Auch der bodenständige Verkehr per Eisenbahn hat augenscheinlich Probleme, die Aufwärtskorrektur nach dem 2008er Kollaps zu verdauen. Die von ASI/Transmatch für die USA bereitgestellten Werte fielen zuletzt in der Tat wie vom Blitz getroffen.

So schnell kann es gehen. Nachdem der Effekt der Schockstarre zu einer Beschleunigung des Einbruchs geführt hatte, sorgten unter anderem

Nachhol- und Lagereffekte für die Erholung, die bis vor einigen Monaten anhielt. Diese Aufwärtskorrektur hat ein rasches Ende gefunden, man befindet sich wieder auf dem besten Wege zur Schrumpfung. In Bezug auf das Jahr 2008 hat die Schrumpfung ohnehin über die bisherige Dauer der Krise Bestand gehabt.

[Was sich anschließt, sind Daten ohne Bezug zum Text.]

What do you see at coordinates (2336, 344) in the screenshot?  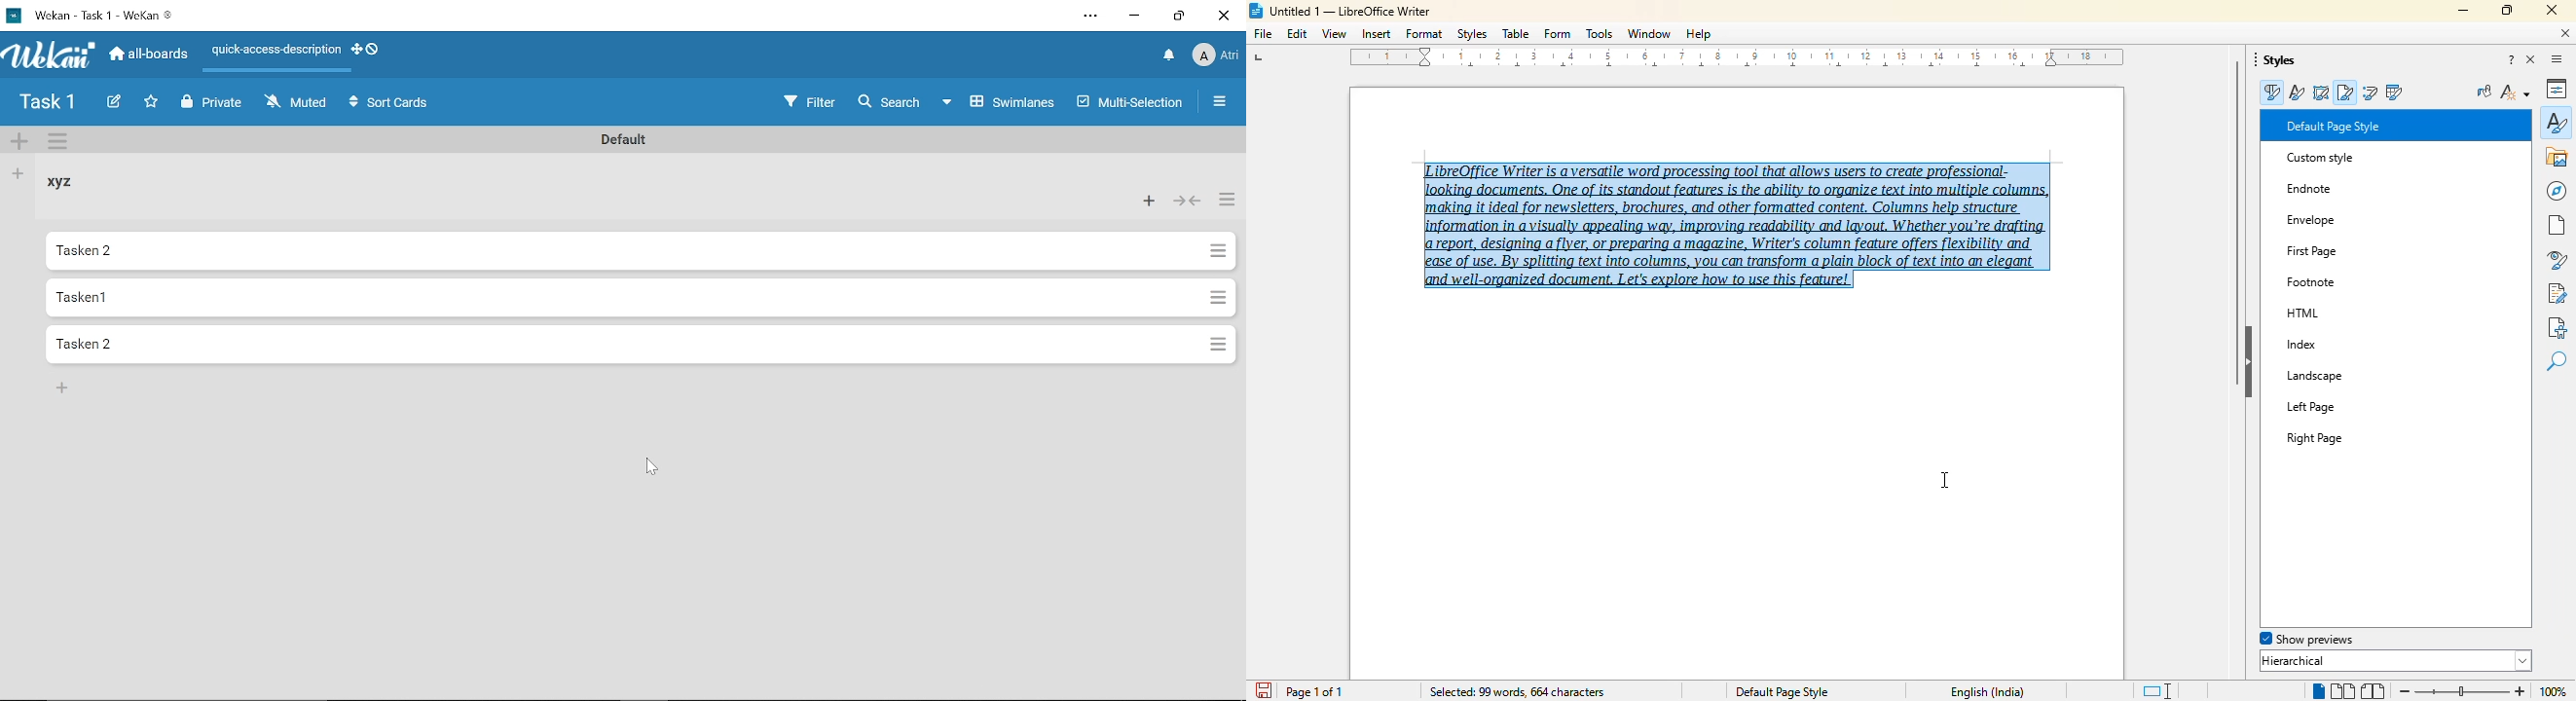 I see ` Landscape` at bounding box center [2336, 344].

Dabei kommen, wie es bei Datenreihen, die einen heftigen Schlag nach Süden aushalten mussten und die dann eine vermeintlich starke Erholung auf das Parkett legen, zu einigen interessanten Wertepaaren. So hat laut ASI der Umfang der kfZ Transporte auf Jahresbasis im Vergleich zu 2009 um 35% zugelegt. Klingt doch toll. Leider liegt der Wert auf Grund des totalen Kollapses in 2009 immer noch um ebenso beeindruckende 30% tiefer als in 2008.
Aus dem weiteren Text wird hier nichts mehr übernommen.